## WHAT IS EXPECTED
Each line in the records below, from the one that contains "You are a computer-use agent." to the one that contains "Instruction: Click the Belt Width value field", should be reproduced exactly, the first and last included.

## RECORD SET
Content starts
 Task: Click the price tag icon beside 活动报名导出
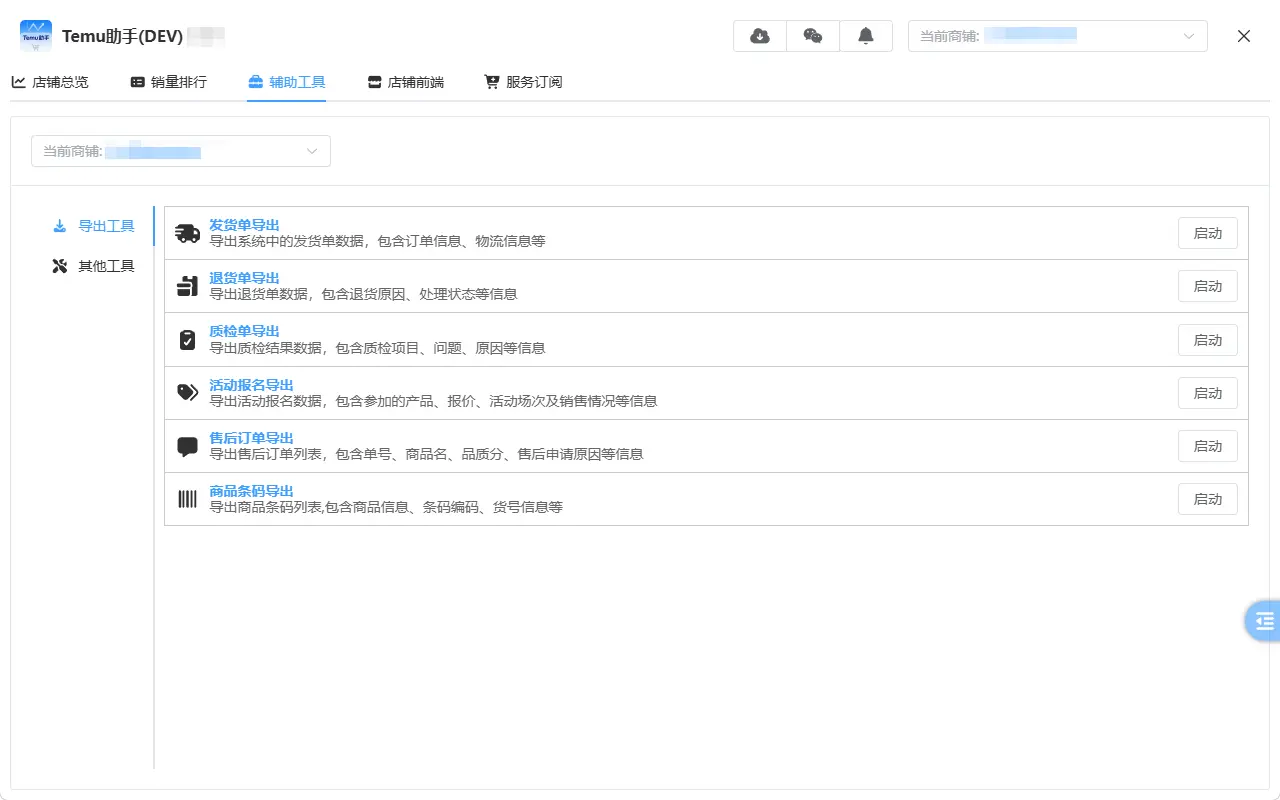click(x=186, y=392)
Content ends
Content starts
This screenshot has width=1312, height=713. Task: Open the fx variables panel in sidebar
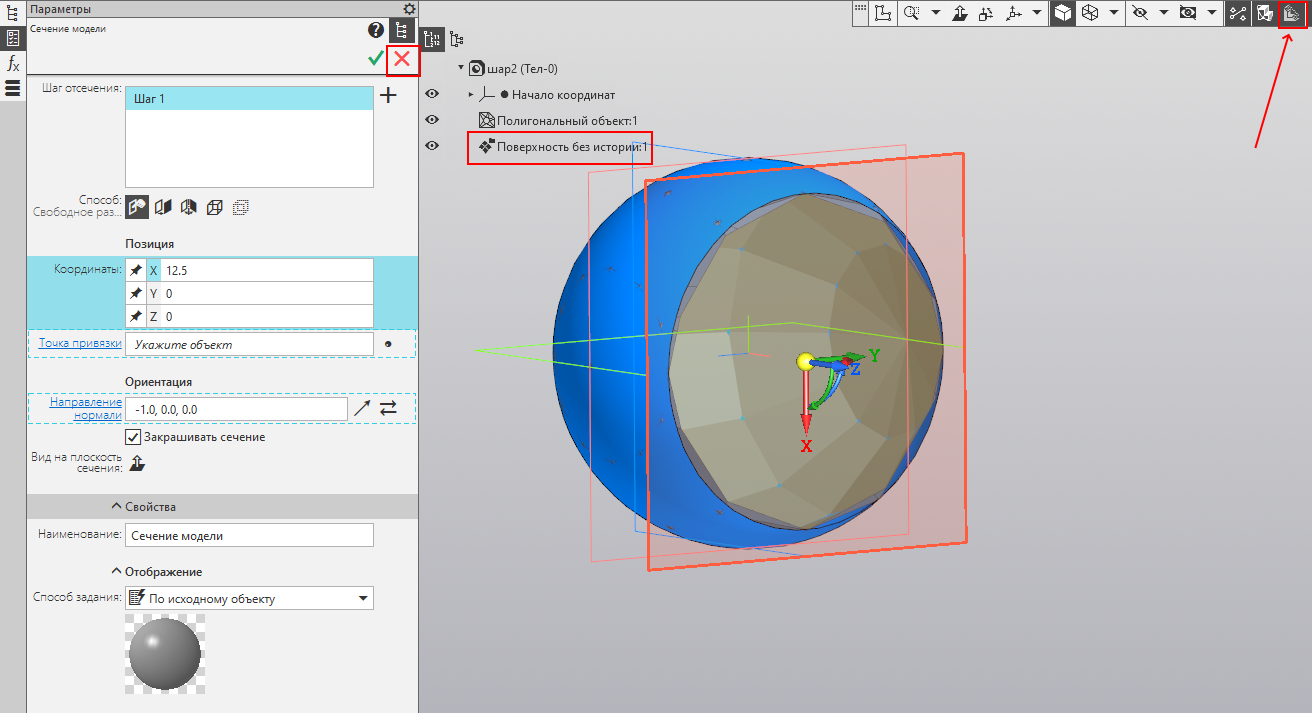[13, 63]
Content ends
Content starts
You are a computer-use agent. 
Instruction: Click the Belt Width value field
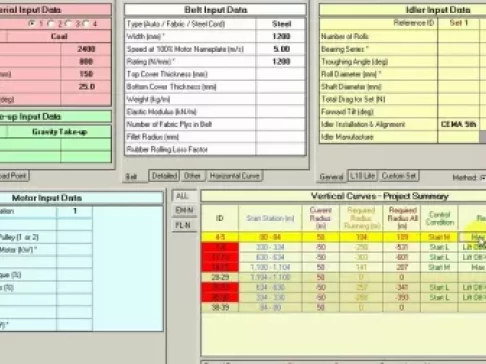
Content ends
## WRITTEN RESPONSE
You are a computer-use agent. 
Instruction: Click the Belt Width value field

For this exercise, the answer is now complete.